He took Delaware to its last national championship – its first ever in Division I-AA—in 2003, but his teams lacked consistency over an 11-year tenure. Despite being given a 10-year contract extension in 2008, Keeler and UD parted ways after the 2012 season, when the Hens finished 5-6.

Rocco has made some changes of his own, the most significant being the installation of a 3-4 defense. This alignment dates to his stint as linebacker and special teams coach with the New York Jets in 2000.

He has stuck with the 3-4 because, he says, the extra linebackers add versatility and more depth on special teams. Also, he says, “it’s very hard to recruit defensive linemen at the CAA level.”

Former Concord High standout Grant Roberts, a senior defensive lineman with extensive game experience for the Hens, figures prominently in the new defense. Despite having to adjust to the new coaching staff and a new defense, the Wilmington native expects a big debut for the ‘17 Hens. “We expect to win. We all expect to be successful,” he says.

Roberts, who has 48 tackles (27 solo) to his credit entering his final season, would love to end his college career as a champion, but he isn’t getting ahead of himself.
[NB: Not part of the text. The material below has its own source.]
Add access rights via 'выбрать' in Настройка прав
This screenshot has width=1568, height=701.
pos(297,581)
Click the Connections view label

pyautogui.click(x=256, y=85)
“Our focus is first getting back to a winning season,” he says.

At Liberty and Richmond, Rocco, 57, never had a losing season. Photo Moonloop Photography

When Dave Brock became head coach in 2013, Roberts says, “Everyone was excited and there was a strong vibe going into the future.” But Brock managed just one winning season, and was fired midway through his fourth year. The Hens were 2-4 at the time, en route to another 4-7 finish.

Delaware’s football family is a tight-knit one, and people are loath to criticize Brock for the team’s downturn.

“Coach Brock was great,” Roberts insists.

But things clearly weren’t working and a change of direction was needed, so Brock’s firing wasn’t a surprise.

Roberts is focused on moving forward. “There were definitely some tough games—some of which we should’ve won – but … we had a talented roster even though things didn’t work out.”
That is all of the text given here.